START GIVEN ENTRIES
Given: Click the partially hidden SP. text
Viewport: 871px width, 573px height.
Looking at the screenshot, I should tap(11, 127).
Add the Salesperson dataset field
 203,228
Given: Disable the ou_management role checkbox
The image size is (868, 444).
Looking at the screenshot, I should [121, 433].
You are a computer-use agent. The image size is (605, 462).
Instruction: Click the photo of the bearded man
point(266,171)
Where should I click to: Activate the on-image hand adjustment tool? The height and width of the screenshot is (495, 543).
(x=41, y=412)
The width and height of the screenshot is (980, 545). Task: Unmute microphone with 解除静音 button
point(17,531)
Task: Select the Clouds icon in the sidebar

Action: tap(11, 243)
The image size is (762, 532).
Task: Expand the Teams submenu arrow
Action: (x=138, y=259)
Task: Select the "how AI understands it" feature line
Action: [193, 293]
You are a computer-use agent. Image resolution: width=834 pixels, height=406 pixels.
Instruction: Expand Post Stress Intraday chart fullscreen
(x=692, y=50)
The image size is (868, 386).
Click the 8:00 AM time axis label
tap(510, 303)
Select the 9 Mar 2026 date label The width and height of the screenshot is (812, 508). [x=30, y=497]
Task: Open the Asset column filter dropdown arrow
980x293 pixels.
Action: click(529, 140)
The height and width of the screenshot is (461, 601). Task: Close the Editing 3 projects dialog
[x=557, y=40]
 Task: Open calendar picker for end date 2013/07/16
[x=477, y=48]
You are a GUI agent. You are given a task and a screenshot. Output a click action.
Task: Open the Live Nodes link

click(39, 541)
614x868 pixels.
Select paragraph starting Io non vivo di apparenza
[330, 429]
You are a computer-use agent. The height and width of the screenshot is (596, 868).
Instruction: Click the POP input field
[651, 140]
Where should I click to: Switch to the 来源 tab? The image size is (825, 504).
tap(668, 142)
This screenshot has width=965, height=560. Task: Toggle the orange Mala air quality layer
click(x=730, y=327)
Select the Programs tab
END GIVEN ENTRIES
EXERCISE:
Nothing in the records may be left out; transcribe all of them exactly.

RESPONSE TO THE TASK:
Given: Click the partially hidden SP. text
Viewport: 871px width, 573px height.
Looking at the screenshot, I should tap(11, 127).
Add the Salesperson dataset field
 203,228
Given: Disable the ou_management role checkbox
The image size is (868, 444).
Looking at the screenshot, I should [121, 433].
You are a computer-use agent. The image size is (605, 462).
Instruction: Click the photo of the bearded man
point(266,171)
Where should I click to: Activate the on-image hand adjustment tool? The height and width of the screenshot is (495, 543).
(x=41, y=412)
The width and height of the screenshot is (980, 545). Task: Unmute microphone with 解除静音 button
point(17,531)
Task: Select the Clouds icon in the sidebar

Action: tap(11, 243)
The image size is (762, 532).
Task: Expand the Teams submenu arrow
Action: (x=138, y=259)
Task: Select the "how AI understands it" feature line
Action: [193, 293]
You are a computer-use agent. Image resolution: width=834 pixels, height=406 pixels.
Instruction: Expand Post Stress Intraday chart fullscreen
(x=692, y=50)
The image size is (868, 386).
Click the 8:00 AM time axis label
tap(510, 303)
Select the 9 Mar 2026 date label The width and height of the screenshot is (812, 508). [x=30, y=497]
Task: Open the Asset column filter dropdown arrow
980x293 pixels.
Action: click(529, 140)
The height and width of the screenshot is (461, 601). Task: Close the Editing 3 projects dialog
[x=557, y=40]
 Task: Open calendar picker for end date 2013/07/16
[x=477, y=48]
You are a GUI agent. You are given a task and a screenshot. Output a click action.
Task: Open the Live Nodes link

click(39, 541)
614x868 pixels.
Select paragraph starting Io non vivo di apparenza
[330, 429]
You are a computer-use agent. The height and width of the screenshot is (596, 868).
Instruction: Click the POP input field
[651, 140]
Where should I click to: Switch to the 来源 tab? The image size is (825, 504).
tap(668, 142)
This screenshot has width=965, height=560. Task: Toggle the orange Mala air quality layer
click(x=730, y=327)
Select the Programs tab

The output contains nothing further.